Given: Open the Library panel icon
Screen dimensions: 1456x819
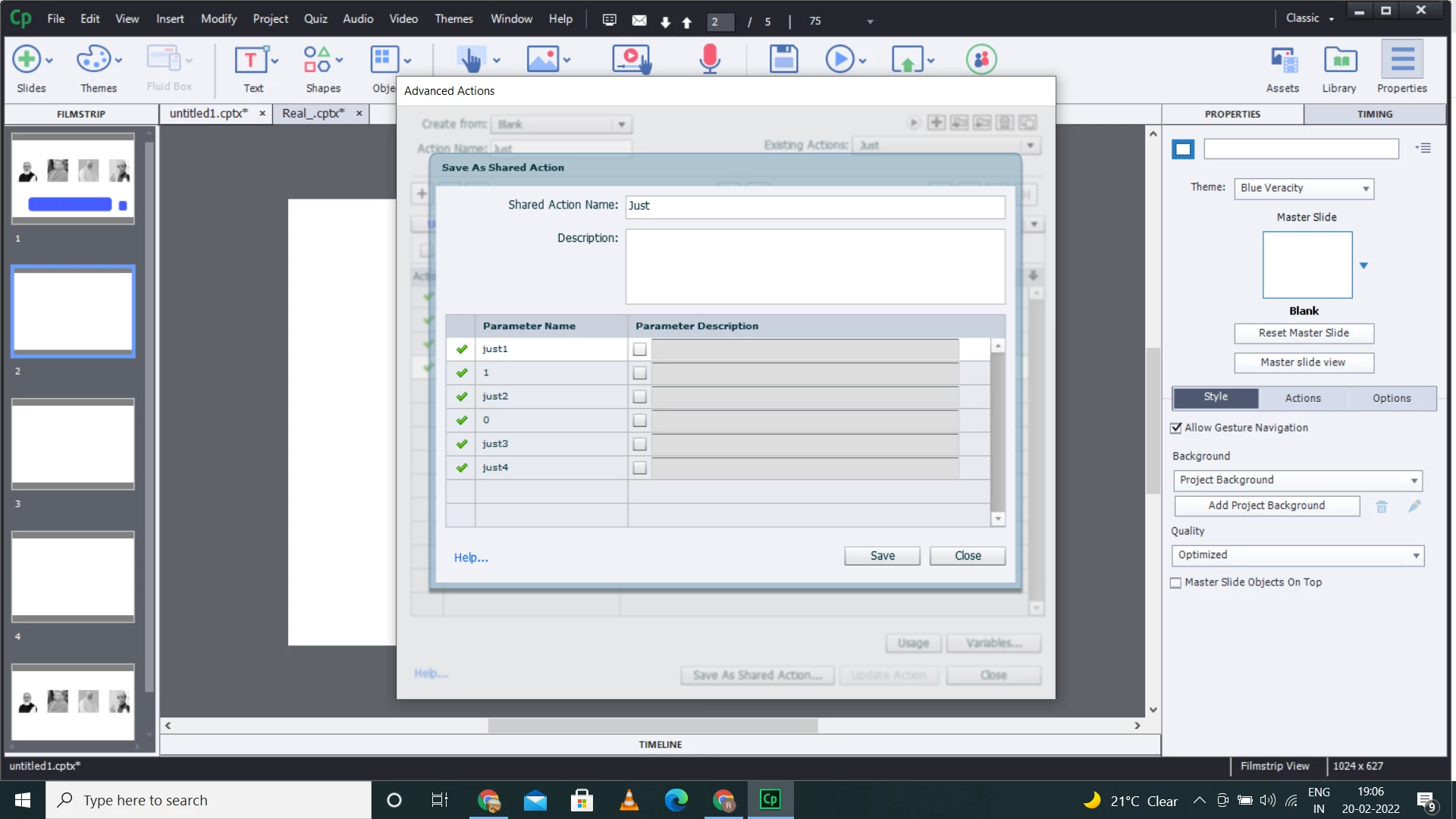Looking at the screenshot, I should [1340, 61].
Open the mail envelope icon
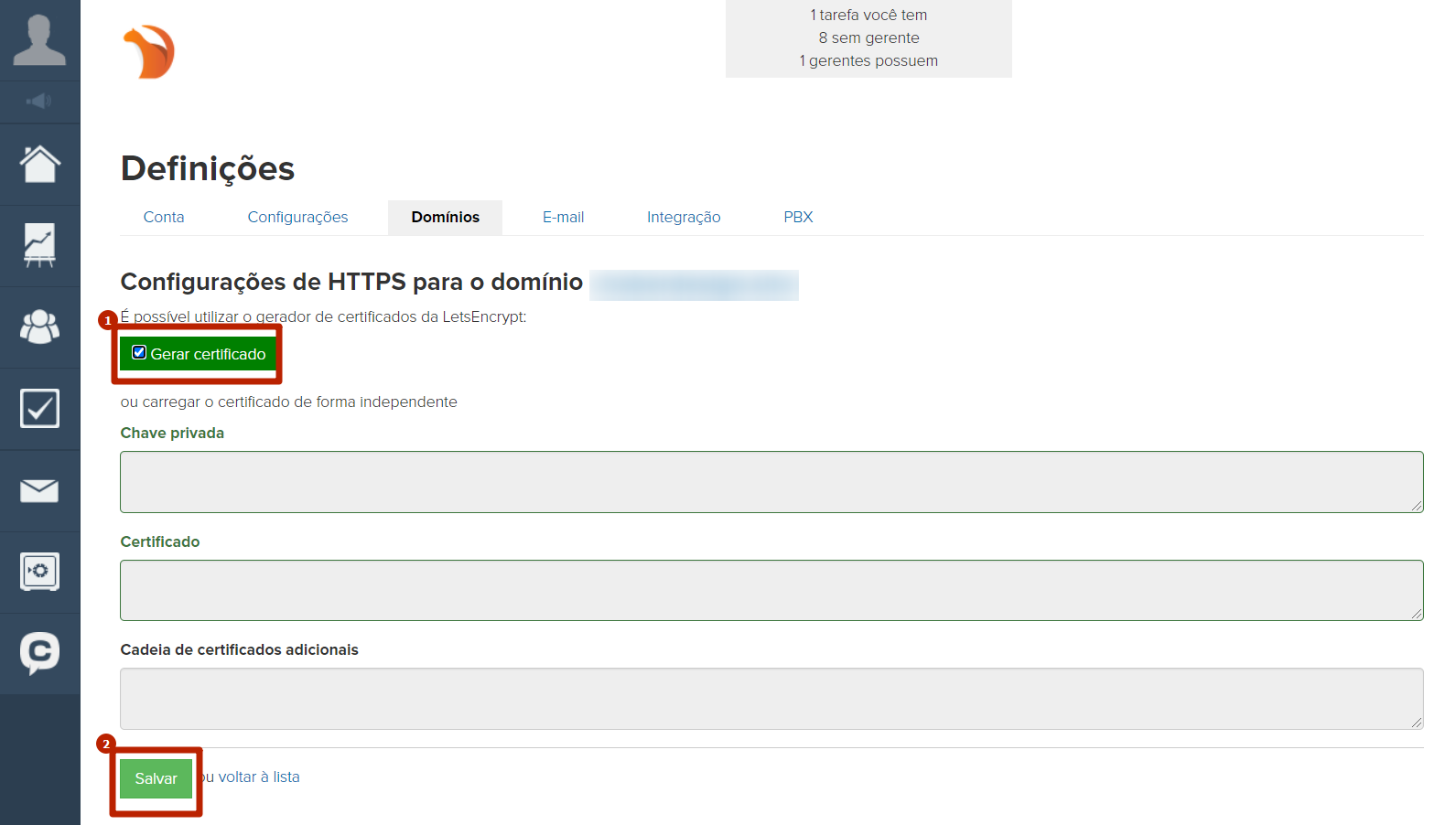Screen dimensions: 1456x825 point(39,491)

----------------------------------------

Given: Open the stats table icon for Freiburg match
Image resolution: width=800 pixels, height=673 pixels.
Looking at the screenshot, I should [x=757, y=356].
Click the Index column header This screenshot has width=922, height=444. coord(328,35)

----------------------------------------

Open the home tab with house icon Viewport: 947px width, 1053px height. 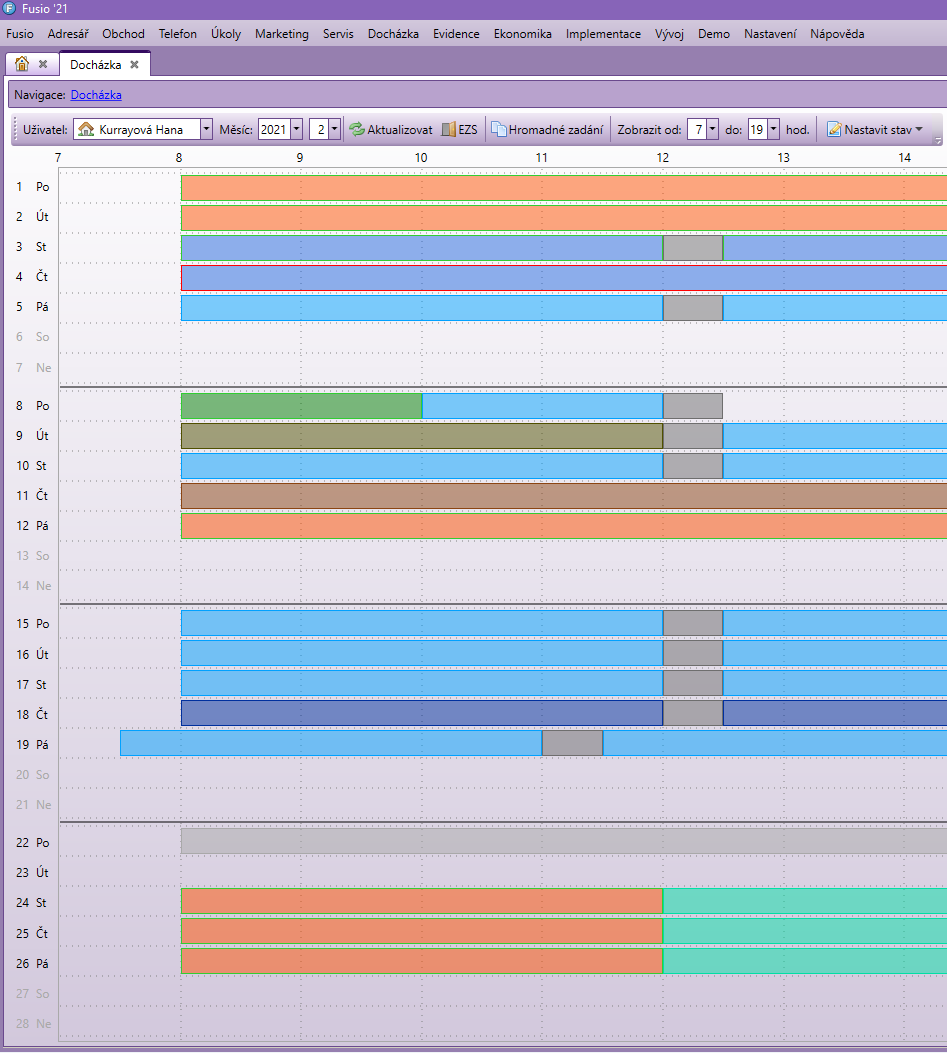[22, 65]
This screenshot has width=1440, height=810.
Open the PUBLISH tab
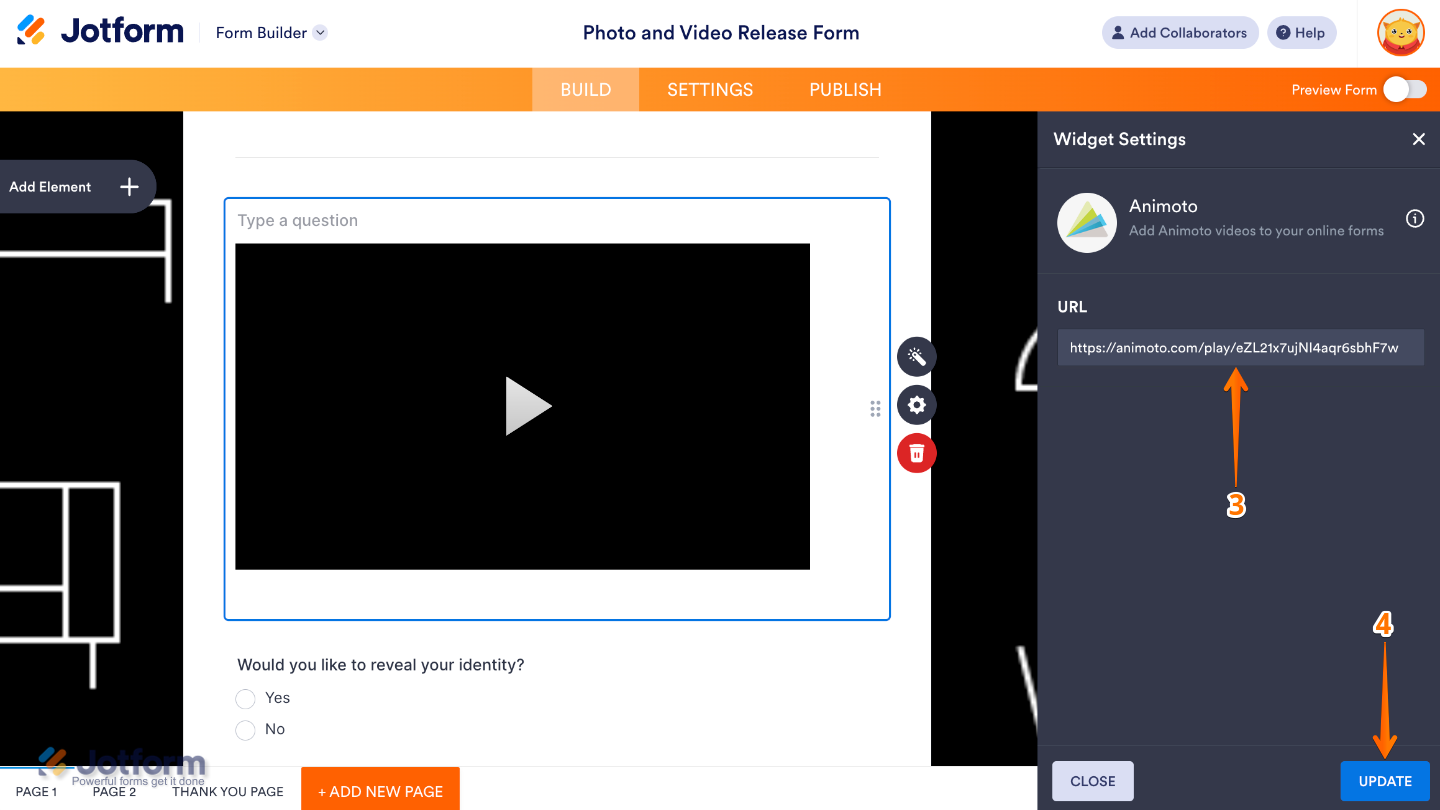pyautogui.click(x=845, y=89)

----------------------------------------

▸ **The task**: Format the data from the line with "This screenshot has width=1440, height=810." up to and including the line with "pyautogui.click(x=845, y=89)" as a Markdown table with the columns Row and Line, numbering each line and skipping blank lines. Leave the pictures out of the table.

▸ **Worked solution**:
| Row | Line |
|---|---|
| 1 | This screenshot has width=1440, height=810. |
| 2 | Open the PUBLISH tab |
| 3 | pyautogui.click(x=845, y=89) |